Folks learning to speak English as their second language are known to complain about our propensity for homonym. Can we blame them?
Take the word proof. Among the abundance of potential meanings, online dictionaries define it as evidence or argument establishing or helping to establish a fact or the truth of a statement; as able to withstand something damaging; resistant; and, interestingly, to make fabric waterproof. OK, maybe these definitions hang together. But also proofing yeast (as opposed to proofing the shaped bread dough) refers to the process of first dissolving yeast in warm water to make bread.
Then, we warp the definitions to conform with our evolving modern lexicon. We attempt to prove our worth. We strive to prove our love. Yet, can we hope to advance evidence of our value? Can we make someone see our contribution? Or, do we waste our time talking about the doing instead of, well, doing the doing?

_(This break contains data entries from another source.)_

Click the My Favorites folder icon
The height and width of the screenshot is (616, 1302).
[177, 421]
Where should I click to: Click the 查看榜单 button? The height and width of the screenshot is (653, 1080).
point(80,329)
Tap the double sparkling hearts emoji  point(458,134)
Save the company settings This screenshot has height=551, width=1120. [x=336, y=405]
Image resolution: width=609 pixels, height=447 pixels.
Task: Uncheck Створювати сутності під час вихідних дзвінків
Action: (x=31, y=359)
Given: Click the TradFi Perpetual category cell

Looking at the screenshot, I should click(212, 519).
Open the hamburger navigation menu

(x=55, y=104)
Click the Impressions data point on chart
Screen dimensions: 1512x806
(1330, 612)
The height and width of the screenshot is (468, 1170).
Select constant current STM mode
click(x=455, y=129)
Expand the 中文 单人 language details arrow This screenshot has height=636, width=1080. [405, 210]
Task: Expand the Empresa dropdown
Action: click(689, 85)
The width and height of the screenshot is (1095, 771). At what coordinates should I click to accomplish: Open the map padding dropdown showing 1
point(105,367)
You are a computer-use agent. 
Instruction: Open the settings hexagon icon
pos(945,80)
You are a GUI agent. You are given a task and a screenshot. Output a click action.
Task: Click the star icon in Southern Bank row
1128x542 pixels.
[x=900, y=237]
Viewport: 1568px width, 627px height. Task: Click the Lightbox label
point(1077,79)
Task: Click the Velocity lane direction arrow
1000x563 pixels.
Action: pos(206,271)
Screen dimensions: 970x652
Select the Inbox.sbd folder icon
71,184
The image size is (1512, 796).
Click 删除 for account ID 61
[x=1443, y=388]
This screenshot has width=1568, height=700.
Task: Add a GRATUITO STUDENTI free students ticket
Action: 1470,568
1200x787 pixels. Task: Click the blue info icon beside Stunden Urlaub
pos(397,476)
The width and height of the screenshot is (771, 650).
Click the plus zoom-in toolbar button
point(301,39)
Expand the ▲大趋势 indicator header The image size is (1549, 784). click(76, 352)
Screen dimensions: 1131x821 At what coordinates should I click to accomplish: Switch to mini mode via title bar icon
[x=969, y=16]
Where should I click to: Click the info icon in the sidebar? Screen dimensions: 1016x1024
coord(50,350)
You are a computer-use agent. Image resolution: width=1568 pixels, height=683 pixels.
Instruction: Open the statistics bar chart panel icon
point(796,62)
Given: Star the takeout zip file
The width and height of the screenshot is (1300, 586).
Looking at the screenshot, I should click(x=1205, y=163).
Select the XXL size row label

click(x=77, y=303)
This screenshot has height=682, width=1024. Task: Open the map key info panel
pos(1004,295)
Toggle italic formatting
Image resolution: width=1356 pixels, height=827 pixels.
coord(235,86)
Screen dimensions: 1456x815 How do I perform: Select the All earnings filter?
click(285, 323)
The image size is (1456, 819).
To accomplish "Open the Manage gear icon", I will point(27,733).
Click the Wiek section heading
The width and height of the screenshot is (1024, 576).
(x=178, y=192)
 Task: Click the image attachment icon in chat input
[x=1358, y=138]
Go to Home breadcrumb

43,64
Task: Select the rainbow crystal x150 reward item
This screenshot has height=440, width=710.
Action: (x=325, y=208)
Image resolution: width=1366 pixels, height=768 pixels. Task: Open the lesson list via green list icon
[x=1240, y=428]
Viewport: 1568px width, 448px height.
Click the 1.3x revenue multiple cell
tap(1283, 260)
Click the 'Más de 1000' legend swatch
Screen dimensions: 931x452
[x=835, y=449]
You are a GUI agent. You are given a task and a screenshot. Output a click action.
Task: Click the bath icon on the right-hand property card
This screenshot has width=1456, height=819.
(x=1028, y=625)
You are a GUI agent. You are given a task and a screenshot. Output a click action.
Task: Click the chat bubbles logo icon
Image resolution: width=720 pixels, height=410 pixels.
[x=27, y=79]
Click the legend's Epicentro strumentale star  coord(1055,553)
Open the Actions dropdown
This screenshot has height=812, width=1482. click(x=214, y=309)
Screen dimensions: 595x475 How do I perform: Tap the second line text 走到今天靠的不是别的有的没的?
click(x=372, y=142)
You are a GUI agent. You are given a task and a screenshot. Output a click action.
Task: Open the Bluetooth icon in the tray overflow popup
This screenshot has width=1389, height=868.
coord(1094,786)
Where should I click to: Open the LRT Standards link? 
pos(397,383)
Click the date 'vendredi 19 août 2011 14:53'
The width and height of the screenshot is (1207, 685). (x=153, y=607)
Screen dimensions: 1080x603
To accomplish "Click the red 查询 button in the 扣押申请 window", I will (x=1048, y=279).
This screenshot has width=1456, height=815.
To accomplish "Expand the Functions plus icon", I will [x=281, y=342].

For now, let’s defer the semantics to a superior expert and focus on a simple example. We spend billions of dollars annually on attempting to prove we are sexy. We pile on lotions, potions and gallons of chemical compounds expecting to prove our attractiveness. The ubiquitous commercials aimed at teenage boys for Axe Body Spray seem to wink at this reality all-the-while selling tanker trucks of product to help these youngsters prove their worth. “Look at me.” “Smell me.” “Notice that I am here.”
The question remains: Can we prove any personal characteristic to anybody? Certainly, we can show that water boils at 212 degrees Fahrenheit. Yet, can we generate sufficient “evidence” to show that we are sexy? Or valuable to a company? Or indispensable at home? If we attended to our actions as much as we do to those actions being noticed, would we accomplish more?